Big Data and Spark

CMPT 353

Big Data

What exactly is big data?

The next big thing? A buzzword? Nobody knows?

For us: another tool in the ways to work with data toolkit.

Big Data

Many describe with The Four V's (or 5 V's or 7 V's).

Volume: the amount of data.
Velocity: the data arrives quickly and constantly.
Variety: many differently-structured (or less-structured) input data sets.
Veracity: some data might be incorrect, or of unknown correctness.

Big Data

What I think people really mean…

Big data: when you have so much data, it's annoying.

Big Data

For a programmer, annoying probably means so much data it can't be processed on one computer.

But one computer from EC2 can mean hundreds of cores, terabytes of memory, and effectively unlimited storage.

Do you have big data? Probably not.

Big Data

Even if most people don't work with truly-big data most of the time, it's nice to have the tools to do it when necessary.

Sometimes it's nice to know your computation can scale if a megabyte of data becomes many gigabytes.

Or maybe can't be processed on one computer should be can't be processed in a time I'm willing to wait on one computer

Compute Clusters

If one computer won't do the job, you need several: each one can store some of the data and do some of the processing, and they can work together to generate final results.

Compute cluster: several computers working together to do some work.

Compute Clusters

The compute cluster we have for use in this course: 4 nodes, 60 cores, 128 GB memory, 24 TB storage.

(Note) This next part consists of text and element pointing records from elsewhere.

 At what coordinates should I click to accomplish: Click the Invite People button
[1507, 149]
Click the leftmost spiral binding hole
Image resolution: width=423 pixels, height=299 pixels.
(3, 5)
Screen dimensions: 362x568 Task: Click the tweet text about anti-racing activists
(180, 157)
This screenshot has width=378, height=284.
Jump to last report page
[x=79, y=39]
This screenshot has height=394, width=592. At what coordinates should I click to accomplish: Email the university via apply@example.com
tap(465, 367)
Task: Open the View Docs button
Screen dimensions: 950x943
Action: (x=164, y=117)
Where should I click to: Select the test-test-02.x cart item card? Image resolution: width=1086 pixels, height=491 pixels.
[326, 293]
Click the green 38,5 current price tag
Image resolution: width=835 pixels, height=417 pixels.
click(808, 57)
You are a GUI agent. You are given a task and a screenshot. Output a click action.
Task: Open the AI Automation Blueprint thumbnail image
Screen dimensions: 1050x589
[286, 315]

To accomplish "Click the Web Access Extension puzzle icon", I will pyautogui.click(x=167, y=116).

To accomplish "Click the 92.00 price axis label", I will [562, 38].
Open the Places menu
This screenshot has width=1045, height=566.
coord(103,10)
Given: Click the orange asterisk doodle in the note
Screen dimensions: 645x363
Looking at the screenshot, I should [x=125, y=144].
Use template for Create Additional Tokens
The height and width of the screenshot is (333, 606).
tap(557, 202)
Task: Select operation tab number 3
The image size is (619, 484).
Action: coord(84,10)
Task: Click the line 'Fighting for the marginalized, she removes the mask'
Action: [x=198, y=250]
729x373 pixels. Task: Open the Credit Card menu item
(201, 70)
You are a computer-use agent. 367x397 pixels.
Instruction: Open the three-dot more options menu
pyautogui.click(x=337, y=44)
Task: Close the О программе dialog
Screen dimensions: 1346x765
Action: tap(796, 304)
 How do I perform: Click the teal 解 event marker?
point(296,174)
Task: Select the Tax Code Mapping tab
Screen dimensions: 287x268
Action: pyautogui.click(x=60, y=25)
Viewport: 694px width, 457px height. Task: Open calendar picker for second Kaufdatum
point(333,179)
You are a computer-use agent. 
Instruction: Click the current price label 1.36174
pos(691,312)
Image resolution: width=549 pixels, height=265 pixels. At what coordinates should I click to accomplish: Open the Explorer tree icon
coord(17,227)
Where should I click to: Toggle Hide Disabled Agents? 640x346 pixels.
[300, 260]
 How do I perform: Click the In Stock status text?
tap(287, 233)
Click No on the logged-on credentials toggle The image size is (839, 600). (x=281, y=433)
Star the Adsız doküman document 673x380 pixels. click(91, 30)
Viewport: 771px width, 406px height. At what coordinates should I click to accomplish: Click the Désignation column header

Really, once you have >1 CPU core or >1 computer, the interesting problems start appearing.

Compute Clusters

Actually managing work on a cluster sucks. You have all of the problems from an OS course (concurrency, interprocess communication, scheduling, …) except magnified by being a distributed system (some computers fail, network latency, …).

Do you want to worry about all that? Me neither. Obvious solution: let somebody else do it.

Hadoop

Apache Hadoop is a collection of tools for managing compute clusters.

YARN: managing compute jobs in the cluster.
HDFS: Hadoop Distributed File System, for storing data on the cluster's nodes.
Spark: a framework to do computation on YARN (or elsewhere).
⋮ [dozens of other things, but we'll only use those ↑.]

Hadoop

The goal here is to express the computation we want to do, in such a way that the work can be sent out to the cluster and done in parallel.

Spark will let us do that.

YARN will take our job and make sure all of the pieces get done somewhere, somehow (with Spark's help).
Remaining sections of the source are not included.